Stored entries
BEGIN

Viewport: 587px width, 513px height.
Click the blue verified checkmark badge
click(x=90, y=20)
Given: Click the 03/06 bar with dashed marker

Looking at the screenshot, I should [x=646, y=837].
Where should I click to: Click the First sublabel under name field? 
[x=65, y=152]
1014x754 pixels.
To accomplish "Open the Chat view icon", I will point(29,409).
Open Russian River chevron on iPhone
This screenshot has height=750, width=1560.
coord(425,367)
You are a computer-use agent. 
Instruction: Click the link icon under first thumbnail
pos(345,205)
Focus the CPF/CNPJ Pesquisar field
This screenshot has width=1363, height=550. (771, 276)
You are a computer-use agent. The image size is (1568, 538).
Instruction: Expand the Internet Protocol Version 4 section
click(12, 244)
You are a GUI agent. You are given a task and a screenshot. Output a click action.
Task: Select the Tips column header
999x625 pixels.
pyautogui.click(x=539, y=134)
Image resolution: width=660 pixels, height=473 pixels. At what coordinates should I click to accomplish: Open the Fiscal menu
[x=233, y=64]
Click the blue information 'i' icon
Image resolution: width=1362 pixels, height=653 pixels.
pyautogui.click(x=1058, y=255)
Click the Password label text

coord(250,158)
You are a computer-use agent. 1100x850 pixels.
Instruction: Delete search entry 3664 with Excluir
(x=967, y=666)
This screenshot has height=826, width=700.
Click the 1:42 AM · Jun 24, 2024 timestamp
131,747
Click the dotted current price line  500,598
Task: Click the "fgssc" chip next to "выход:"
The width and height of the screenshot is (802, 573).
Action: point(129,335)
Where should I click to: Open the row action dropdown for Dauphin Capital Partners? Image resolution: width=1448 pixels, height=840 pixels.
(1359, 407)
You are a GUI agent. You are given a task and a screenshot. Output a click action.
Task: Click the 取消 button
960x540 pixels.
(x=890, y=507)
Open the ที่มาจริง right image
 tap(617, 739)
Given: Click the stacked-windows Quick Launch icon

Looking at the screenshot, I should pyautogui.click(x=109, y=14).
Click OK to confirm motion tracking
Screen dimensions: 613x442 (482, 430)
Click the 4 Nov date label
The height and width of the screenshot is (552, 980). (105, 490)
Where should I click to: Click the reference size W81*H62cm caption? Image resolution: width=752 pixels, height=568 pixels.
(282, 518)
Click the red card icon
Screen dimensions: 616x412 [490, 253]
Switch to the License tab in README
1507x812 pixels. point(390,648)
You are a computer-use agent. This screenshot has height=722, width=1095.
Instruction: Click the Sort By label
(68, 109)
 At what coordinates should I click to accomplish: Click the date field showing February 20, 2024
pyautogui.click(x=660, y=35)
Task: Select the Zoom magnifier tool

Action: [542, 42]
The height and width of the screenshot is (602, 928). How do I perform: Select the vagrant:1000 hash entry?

END

● Instructions for the task
Copy range, inclusive: the line holding "Click the 4 Nov date label" to the line holding "You are a computer-use agent. This". Reproduce exactly those lines of the records above and no others.

● Completed exercise
Click the 4 Nov date label
The height and width of the screenshot is (552, 980). (105, 490)
Where should I click to: Click the reference size W81*H62cm caption? Image resolution: width=752 pixels, height=568 pixels.
(282, 518)
Click the red card icon
Screen dimensions: 616x412 [490, 253]
Switch to the License tab in README
1507x812 pixels. point(390,648)
You are a computer-use agent. This screenshot has height=722, width=1095.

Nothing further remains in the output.